§ **PROBLEM TO SOLVE**:
Return nothing but the lines from the line with "Open the Standard DO name dropdown" through the last line of the entries that follow, copied exactly and free of pictures.

§ **SUPPLIED DATA**:
————

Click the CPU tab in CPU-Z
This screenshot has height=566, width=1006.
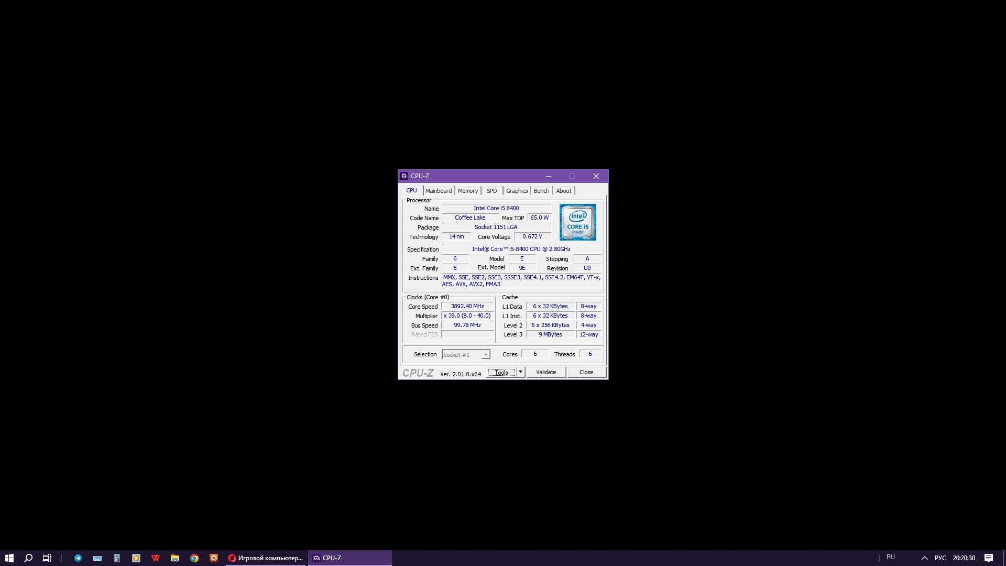pos(410,190)
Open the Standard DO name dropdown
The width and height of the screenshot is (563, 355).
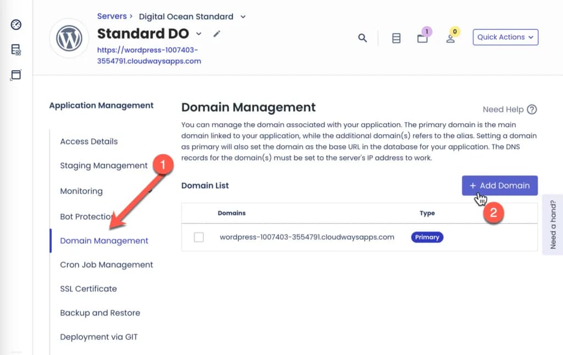click(x=199, y=34)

————

§ **SOLUTION TO THIS TASK**:
Open the Standard DO name dropdown
The width and height of the screenshot is (563, 355).
click(x=199, y=34)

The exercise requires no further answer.